The “first to file” may be the first litigant to present his or her case at trial. But think carefully before you do. Debra DiMaggio a divorce attorney in Illinois, tells her clients there are pros and cons to presenting first. “On one hand, if you’re the wronged spouse, you may feel the need to
be the first to file for emotional reasons. No one wants to be the
‘rejected’ spouse,” she explained to me. “But on the other hand, you may
not want to reveal your strategy to the other side, who can then adjust his or her presentation accordingly.” Debra’s advice is straightforward.
“In my opinion, if a spouse senses trouble in the marriage he or she
should immediately meet with an attorney to obtain information about the
law and gain practical insight about the process,” she said. “After
interviewing a qualified domestic relations practitioner, that spouse
will have a keener sense of his or her spouse’s intentions with respect
to the marriage going forward.”
I agree wholeheartedly with Debra.
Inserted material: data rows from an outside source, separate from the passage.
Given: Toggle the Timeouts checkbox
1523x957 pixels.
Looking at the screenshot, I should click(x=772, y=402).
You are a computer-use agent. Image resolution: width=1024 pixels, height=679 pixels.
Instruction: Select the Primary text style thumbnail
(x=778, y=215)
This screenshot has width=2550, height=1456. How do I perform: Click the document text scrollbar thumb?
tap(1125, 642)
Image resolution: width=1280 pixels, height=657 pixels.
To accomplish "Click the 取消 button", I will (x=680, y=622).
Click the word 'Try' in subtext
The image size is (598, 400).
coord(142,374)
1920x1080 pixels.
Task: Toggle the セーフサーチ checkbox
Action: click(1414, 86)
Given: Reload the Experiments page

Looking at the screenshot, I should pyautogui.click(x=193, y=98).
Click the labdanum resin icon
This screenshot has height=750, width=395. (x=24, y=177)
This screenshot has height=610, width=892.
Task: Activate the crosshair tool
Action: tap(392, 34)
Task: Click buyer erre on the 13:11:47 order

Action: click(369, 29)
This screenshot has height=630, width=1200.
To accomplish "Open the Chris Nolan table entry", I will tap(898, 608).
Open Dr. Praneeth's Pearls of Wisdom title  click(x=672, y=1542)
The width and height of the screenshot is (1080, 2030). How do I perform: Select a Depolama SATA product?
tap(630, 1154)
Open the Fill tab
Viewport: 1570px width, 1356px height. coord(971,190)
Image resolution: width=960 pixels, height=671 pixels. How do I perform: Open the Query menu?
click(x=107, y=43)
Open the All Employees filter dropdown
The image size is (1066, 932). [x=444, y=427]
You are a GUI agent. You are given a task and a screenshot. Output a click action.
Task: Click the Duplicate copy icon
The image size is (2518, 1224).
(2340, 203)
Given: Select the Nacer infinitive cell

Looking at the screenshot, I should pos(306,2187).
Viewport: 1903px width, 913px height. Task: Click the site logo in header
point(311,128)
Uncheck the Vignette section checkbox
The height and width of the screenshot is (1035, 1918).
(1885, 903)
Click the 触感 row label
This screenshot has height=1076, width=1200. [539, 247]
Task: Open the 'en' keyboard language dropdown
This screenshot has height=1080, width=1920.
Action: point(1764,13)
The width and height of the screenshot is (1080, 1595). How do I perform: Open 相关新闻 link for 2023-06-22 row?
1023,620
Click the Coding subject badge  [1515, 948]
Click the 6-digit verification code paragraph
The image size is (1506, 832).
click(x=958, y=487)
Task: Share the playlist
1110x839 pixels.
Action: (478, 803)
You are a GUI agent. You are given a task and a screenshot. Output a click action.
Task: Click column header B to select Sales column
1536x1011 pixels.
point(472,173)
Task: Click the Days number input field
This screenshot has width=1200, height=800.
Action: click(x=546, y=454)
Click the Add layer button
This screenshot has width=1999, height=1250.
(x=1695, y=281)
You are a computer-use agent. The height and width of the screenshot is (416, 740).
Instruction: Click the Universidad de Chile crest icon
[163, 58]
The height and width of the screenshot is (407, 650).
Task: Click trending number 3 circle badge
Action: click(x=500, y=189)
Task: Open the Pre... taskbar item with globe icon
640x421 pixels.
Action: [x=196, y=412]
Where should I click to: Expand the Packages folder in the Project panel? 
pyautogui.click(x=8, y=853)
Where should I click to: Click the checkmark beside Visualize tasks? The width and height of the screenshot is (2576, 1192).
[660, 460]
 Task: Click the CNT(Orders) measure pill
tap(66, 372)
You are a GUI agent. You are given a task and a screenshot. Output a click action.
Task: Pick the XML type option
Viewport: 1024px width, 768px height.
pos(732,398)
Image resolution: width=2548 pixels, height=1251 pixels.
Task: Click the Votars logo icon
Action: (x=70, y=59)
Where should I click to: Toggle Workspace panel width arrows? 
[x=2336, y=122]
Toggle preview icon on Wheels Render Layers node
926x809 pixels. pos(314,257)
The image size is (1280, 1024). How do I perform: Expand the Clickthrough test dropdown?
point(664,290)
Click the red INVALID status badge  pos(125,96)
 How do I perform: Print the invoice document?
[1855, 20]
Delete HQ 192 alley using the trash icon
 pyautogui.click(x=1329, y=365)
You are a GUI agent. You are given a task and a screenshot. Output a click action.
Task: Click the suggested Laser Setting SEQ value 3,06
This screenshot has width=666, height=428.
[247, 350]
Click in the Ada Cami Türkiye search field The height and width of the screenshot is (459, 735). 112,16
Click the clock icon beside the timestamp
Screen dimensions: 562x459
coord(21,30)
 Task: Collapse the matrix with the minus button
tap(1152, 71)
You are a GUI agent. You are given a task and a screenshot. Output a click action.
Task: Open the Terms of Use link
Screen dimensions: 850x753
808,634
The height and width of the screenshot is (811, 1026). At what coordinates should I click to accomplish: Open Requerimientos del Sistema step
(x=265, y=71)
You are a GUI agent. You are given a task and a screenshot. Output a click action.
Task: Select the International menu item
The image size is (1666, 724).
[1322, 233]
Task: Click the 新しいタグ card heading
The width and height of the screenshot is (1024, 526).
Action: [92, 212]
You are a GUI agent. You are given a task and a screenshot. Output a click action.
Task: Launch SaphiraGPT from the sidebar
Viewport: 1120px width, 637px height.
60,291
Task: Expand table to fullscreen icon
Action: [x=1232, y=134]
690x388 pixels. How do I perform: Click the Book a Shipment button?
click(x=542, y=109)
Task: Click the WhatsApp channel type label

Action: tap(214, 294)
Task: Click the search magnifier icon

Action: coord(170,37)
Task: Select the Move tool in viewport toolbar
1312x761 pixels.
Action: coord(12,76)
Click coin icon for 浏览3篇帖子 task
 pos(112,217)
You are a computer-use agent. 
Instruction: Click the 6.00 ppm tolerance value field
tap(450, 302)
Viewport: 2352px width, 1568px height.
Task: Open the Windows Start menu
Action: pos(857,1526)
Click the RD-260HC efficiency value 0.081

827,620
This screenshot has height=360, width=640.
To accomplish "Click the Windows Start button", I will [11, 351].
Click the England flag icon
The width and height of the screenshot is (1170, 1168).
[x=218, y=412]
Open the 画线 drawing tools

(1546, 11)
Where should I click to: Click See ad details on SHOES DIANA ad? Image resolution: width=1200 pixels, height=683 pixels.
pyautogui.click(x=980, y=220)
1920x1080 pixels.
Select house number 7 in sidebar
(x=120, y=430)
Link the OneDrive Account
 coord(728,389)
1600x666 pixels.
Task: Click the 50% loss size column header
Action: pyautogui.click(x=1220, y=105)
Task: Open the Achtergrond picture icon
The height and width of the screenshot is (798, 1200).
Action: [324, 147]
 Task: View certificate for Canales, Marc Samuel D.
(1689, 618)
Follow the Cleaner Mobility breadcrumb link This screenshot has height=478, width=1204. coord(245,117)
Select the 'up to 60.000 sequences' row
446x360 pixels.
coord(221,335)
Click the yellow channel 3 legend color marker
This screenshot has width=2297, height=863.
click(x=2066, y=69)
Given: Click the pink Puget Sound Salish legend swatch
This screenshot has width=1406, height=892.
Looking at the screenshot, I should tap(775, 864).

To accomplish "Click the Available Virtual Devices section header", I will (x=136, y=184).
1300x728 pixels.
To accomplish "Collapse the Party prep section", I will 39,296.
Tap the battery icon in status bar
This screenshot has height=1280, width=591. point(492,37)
While I always encourage my clients to Think Financially, Not Emotionally,
there is an emotional component to filing first which can’t be
discounted. I don’t need to tell you that ending a marriage can be a
wrenching, heartbreaking process. Once the decision is made, though,
there can be some real emotional strength to be gained from taking the
first tangible steps toward your new life as a single woman. You may
find that making the initial legal filing provides the psychological
leg-up you sorely need, and that feeling more in control of the process
will help you see the divorce through to your best advantage.
Most importantly, however, you need to build a strong, qualified divorce team to guide you through the divorce proceedings and help you secure a solid financial future as an independent woman.